Financial technology describes the technology and innovation that aims to compete with and replace traditional financial methods in the delivery of financial services and products. It is an emerging industry that uses technology to improve activities in finance. The use of smartphones for mobile banking, investing services, and cryptocurrency are examples of technologies aiming to make financial services more accessible. Financial technology companies consist of both startups and established financial institutions and technology companies trying to replace or enhance the usage of financial services provided by existing financial companies. Traditional financial services institutions have offered services and products under a single umbrella. Financial technology, at its most basic, unpacks these offerings and uses technology to reduce associated costs per transaction.
According to EY's 2017 Fintech Adoption Index, one-third of consumers utilize at least two or more services or products described as financial technology and those consumers are also increasingly aware of financial technology as a part of their daily lives.
One of the more common forms of Financial Technology allows users to pay with their smartphone either through a point of sale terminal, online or between smartphones. This includes services such as Apple's Apple Pay, Google's Google Pay, Alibaba's Alipay, PayPal or Venmo.
The financial technology developments in lending and credit include the use of new data and understanding of the data to lend to borrowers whose traditional credit scoring would make them prohibitive to lend to, new strategies to provide loan and credit products to consumers and new ways of credit reporting.
The use of new data and data models has extended lending in traditionally under-banked regions where receiving a loan or credit can be increasingly difficult. A company like Tala offers microloans in regions where credit scores are either low or non-existent through data mining on a users smartphone.
This also expands to bypassing traditional credit methods for consumers where they can receive short-term loans without a credit card or a credit score which would typically enable them to receive a short-term loan. Affirm and Klarna are both examples of companies who allow consumers flexible payment and loan options at the point of checkout for online purchases.
And in lending and credit, companies are developing peer-to-peer lending platforms and crowdfunding platforms, such as Lending Club, where users can make or receive loans without the involvement of traditional financial institutions, and Prosper Marketplace, OnDeck, Kickstarter, Patreon or GoFundMe.

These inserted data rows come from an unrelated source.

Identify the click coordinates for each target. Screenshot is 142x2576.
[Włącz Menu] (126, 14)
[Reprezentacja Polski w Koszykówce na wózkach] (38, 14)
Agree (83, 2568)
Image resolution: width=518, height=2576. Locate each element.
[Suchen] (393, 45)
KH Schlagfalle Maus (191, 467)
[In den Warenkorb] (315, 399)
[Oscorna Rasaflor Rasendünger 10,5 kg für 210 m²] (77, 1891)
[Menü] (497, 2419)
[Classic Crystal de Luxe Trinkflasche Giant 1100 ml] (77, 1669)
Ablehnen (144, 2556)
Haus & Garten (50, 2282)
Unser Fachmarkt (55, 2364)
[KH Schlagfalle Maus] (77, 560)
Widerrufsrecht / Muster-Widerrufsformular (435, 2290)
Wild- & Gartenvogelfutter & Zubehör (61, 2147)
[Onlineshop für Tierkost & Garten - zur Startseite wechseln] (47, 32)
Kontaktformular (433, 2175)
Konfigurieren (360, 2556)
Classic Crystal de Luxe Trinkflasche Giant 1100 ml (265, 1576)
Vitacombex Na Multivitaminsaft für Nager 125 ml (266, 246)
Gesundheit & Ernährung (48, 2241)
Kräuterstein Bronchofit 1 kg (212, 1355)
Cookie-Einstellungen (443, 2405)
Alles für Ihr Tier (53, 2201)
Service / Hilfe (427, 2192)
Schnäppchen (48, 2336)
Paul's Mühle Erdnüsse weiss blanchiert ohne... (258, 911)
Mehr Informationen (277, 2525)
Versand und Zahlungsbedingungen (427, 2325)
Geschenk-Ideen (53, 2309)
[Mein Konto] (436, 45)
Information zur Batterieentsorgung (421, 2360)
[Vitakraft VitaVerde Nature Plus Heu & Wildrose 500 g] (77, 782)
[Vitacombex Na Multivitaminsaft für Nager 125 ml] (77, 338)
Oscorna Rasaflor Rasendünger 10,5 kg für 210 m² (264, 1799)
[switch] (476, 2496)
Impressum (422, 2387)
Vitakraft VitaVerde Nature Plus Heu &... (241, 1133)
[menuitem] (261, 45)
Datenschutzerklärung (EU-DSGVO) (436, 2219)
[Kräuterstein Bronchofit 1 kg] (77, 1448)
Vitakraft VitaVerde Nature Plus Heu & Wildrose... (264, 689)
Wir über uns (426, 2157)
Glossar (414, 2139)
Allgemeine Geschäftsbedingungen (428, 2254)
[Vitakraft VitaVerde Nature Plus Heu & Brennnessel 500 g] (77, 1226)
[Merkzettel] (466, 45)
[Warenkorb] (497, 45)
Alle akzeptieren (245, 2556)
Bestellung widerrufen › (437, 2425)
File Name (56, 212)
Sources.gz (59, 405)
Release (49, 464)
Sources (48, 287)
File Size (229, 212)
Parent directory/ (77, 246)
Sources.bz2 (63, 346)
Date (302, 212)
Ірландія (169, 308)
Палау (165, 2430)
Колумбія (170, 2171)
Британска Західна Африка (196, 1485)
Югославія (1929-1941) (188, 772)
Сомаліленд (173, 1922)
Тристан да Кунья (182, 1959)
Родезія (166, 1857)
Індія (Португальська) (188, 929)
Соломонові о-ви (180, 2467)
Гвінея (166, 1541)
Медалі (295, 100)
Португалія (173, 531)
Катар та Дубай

Financial technology in the area of investment and wealth management includes the development of robo-advising, where companies use data, machine learning and artificial intelligence to provide asset recommendations and portfolio management with increased efficiency and lowered costs. Betterment and Ellevest are good examples of companies offering robo-advisors for wealth management. Meanwhile, the development of stock-trading apps has been one of the more popular innovations in financial technology. These apps allow investors to buy and sell stock on their mobile phone. Apps such as Robinhood or Acorns allow users to invest with low minimums.
Financial technology has included the insurance and regulatory industries as well. Although often considered their own industry, insurtech and regtech respectively, they increasingly fall under financial technologies ever-expanding umbrella of innovations.
Innovations in insurance allow consumers faster and more expansive access to insurance options and pricing, as well as some companies developing technology to simplify and improve the efficiency of insurance providing.